● **Objective**:
In the school water project text, how many students does Manga Primary School currently serve?

● **Text shown**:
SDG 4 – Quality education: Improves school attendance, retention, and learning conditions—especially for girls—by ensuring a safe and dignified environment.
SDG 5 – Gender equality: Reduces barriers girls face in attending school regularly, improving participation and long-term educational outcomes.
SDG 6 – Clean water and sanitation: Core of the project: ensures equitable, continuous, and safe access to drinking water with validated WASH BA methodology.
SDG 7 – Affordable and clean energy: The project incorporates solar-powered pumping systems, encouraging clean energy use.
SDG 9 – Industry, innovation and infrastructure: Introduces socially innovative and technically adapted water infrastructure for rural schools.
SDG 10 – Reduced inequalities: Prioritizes underserved rural communities, helping to close urban-rural gaps in water access.
SDG 11 – Sustainable cities and communities: Strengthens basic rural infrastructure, contributing to community resilience and sustainability.
SDG 13 – Climate action: Enhances climate resilience through sustainable technologies such as solar pumping and rainwater harvesting.
SDG 17 – Partnerships for the goals: Fosters collaboration among the school community, technical actors, and companies with ESG commitments for shared water impact.
The project implementation is built on a clear governance structure focused on measurable outcomes and benefit traceability. Although still under design, it is expected to be executed through a cooperative model involving technical, educational, and community stakeholders. The school and its committee will play a central role in day-to-day operation, basic maintenance, and reporting, while technical execution will be led by an experienced WASH organization. An external auditor will be engaged to verify annual performance indicators, water volumes delivered, and system functionality, all of which are necessary to validate water benefits under VWBA 2.0.
In terms of permanence and traceability, the water benefit generated will have an estimated minimum duration of five years, renewable depending on operational results and ongoing external validation. Results will be uploaded and tracked annually via platforms like Aqua Positive, enabling transparent and verifiable attribution of water benefits for future funders, without risk of double counting. The entire project will be backed by technical documentation, including baseline studies, validated metrics, field data, photographs, and operational statements.
Finally, the modular and adaptable design of the system enables replication in other rural schools within the county or nationwide and can be integrated into regional education infrastructure programs or corporate sustainability strategies.
This project emerges as a concrete response to a pressing and structural need: ensuring safe and sustainable access to drinking water in a rural school located in an area of high hydrological, climatic, and social vulnerability. Manga Primary School currently serves more than 180 students and lacks any reliable water source. This condition directly undermines student health, school attendance, academic performance, and overall well-being, especially for girls, whose continued enrollment is often compromised due to inadequate hygiene conditions.

● **Given information**:
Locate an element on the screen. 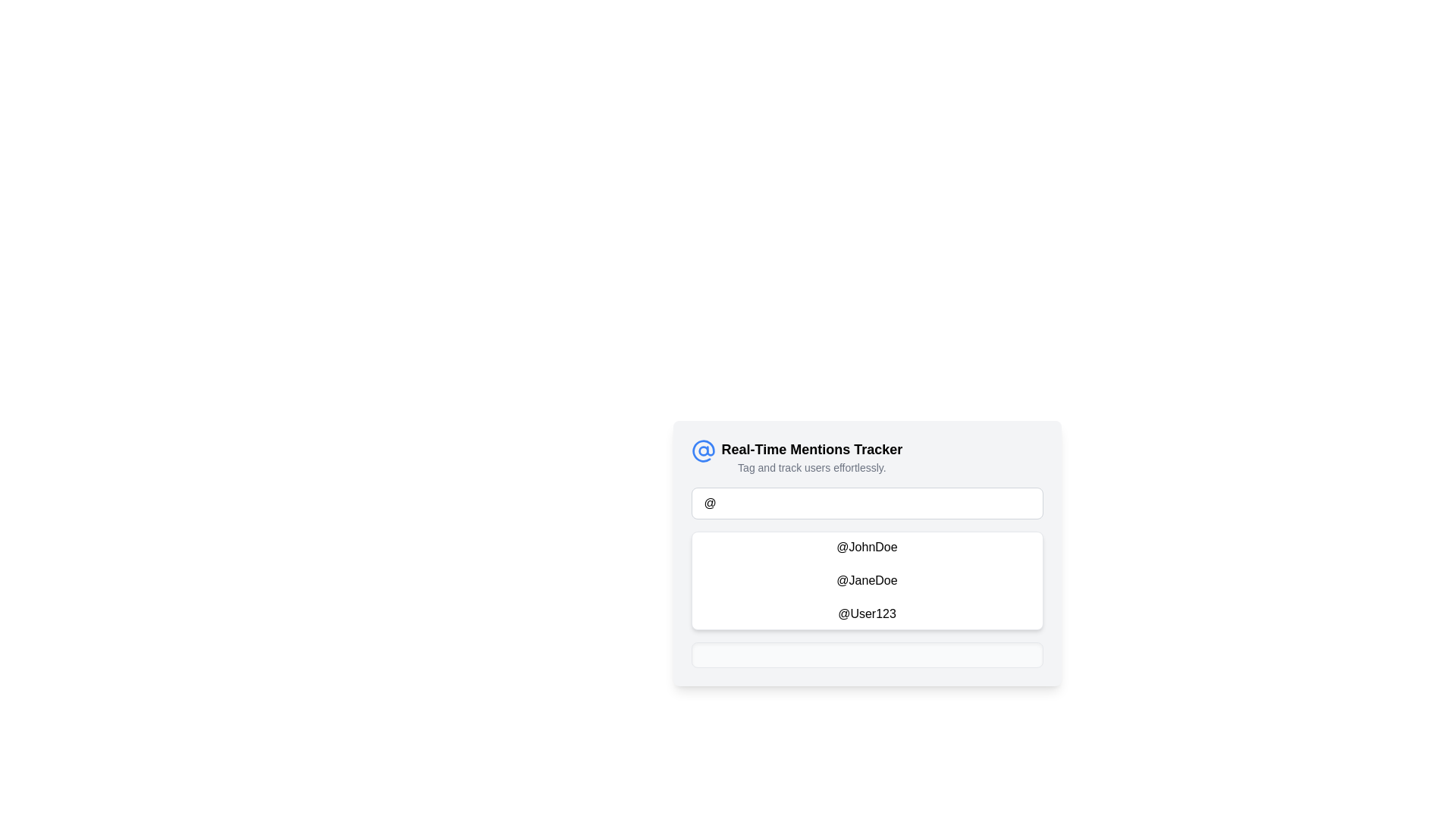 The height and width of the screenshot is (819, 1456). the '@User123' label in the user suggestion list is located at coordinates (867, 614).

● **Reply to the exercise**:
More than 180 students.